Lot Details & Additional Photographs
Watercolor on paper, 1934, signed at lower left, retaining gallery label to verso, presented in a gilt frame below glass.
Sheet sight 12 1/2 x 10 in.; Frame dimensions 21 5/8 x 19 in.
From the Collection of Mr. Jonathan P. Alcott, Raleigh, North Carolina Amelia Montague Watson is well known for her associations with Martha’s Vinyard and Tryon, North Carolina. Born in East Windsor, Connecticut, she learned painting from her mother at an early age. Later, studied in Hartford with Dwight Tryon. Watson became a teacher of the arts, especially of women. She was a faculty member of Temple Grove Seminary in Saratoga Springs, New York, the Hartford Art School, and Martha’s Vineyard Summer Institute, where she taught from 1878 to 1902. The actor and playwright, William Gillette was a major patron of her work. He invited Watson to visit him in Tryon, North Carolina, where, soon, she began to spend winters amidst the emerging art colony with painters such as Lawrence Mazzanovich, Homer Ellerston, and George Aid.

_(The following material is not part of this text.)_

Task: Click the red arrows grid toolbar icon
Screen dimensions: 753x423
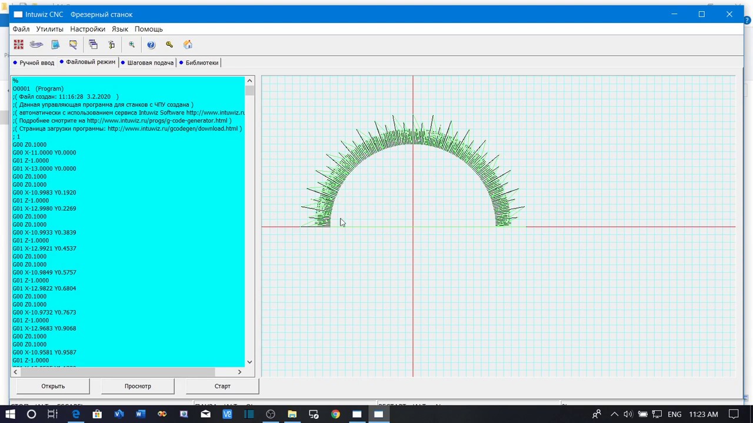Action: point(19,45)
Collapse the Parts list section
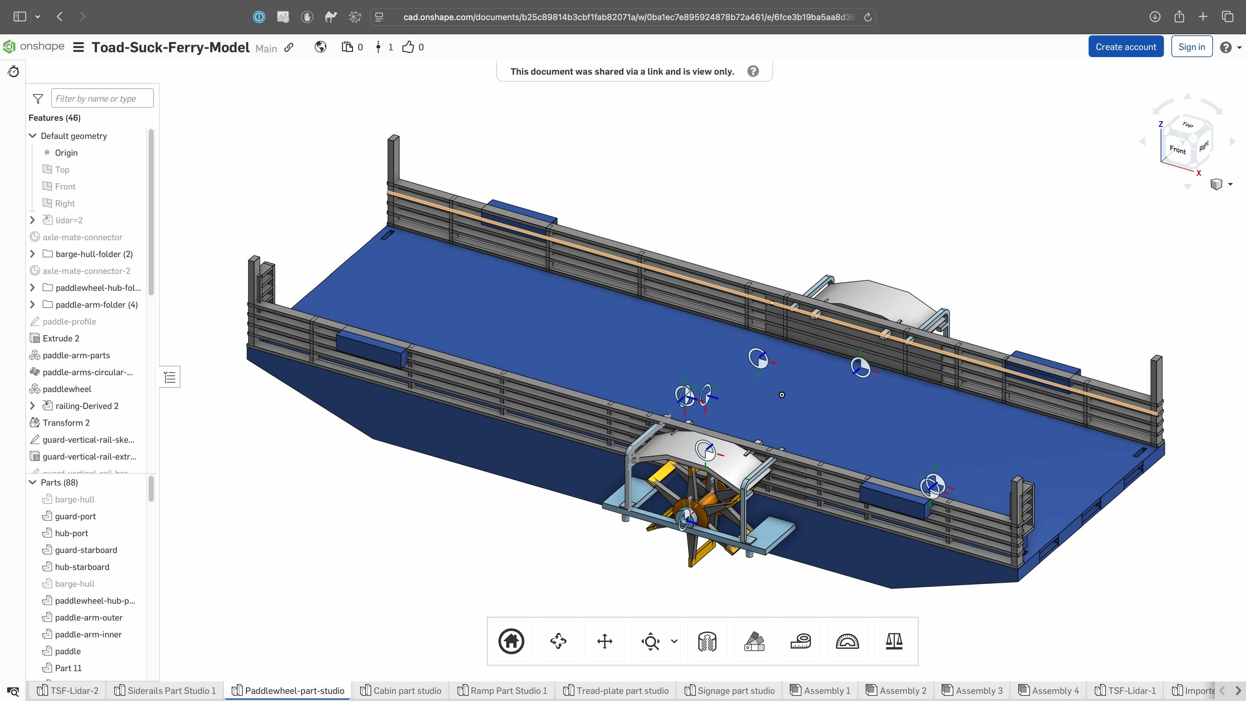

Around 1914, she built a studio and residence called
Under the Tupelo.
During her career, Watson illustrated several books including Henry David Thoreau’s classic travelogue,
Cape Cod (1865), and
The Carolina Mountains by her longtime friend Margaret Morley. The financial fallout from the Great Depression forced Watson to sell her home in Tryon; she moved to Florida where she continued to paint until her death in 1934.
Very good condition, not examined outside the frame.